- _WORKING DATA_
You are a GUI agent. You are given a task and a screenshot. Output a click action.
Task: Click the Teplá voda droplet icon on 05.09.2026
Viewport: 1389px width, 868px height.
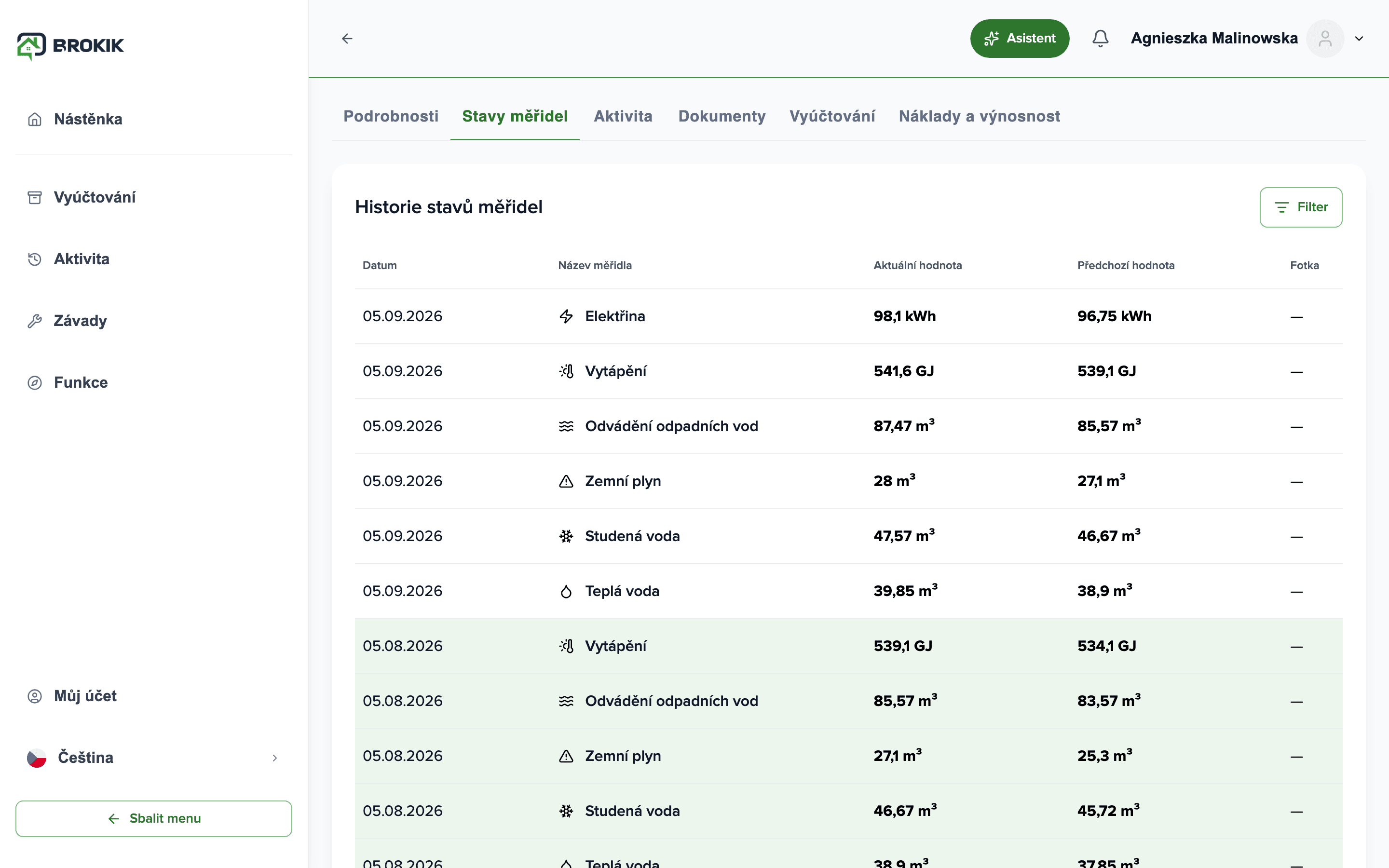click(566, 591)
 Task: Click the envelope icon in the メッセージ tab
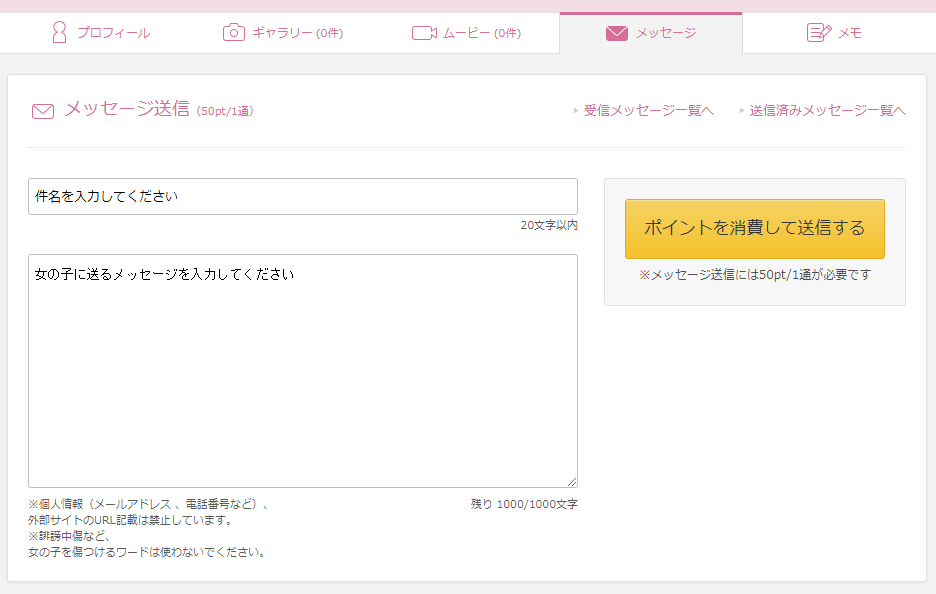pyautogui.click(x=617, y=33)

- _PROBLEM REQUIREMENTS_
Every entry above needs to be retyped exactly; drop the pictures.

- _RESPONSE BOX_
You are a GUI agent. You are given a task and a screenshot. Output a click action.
Task: Click the Teplá voda droplet icon on 05.09.2026
Viewport: 1389px width, 868px height.
click(566, 591)
 Task: Click the envelope icon in the メッセージ tab
pyautogui.click(x=617, y=33)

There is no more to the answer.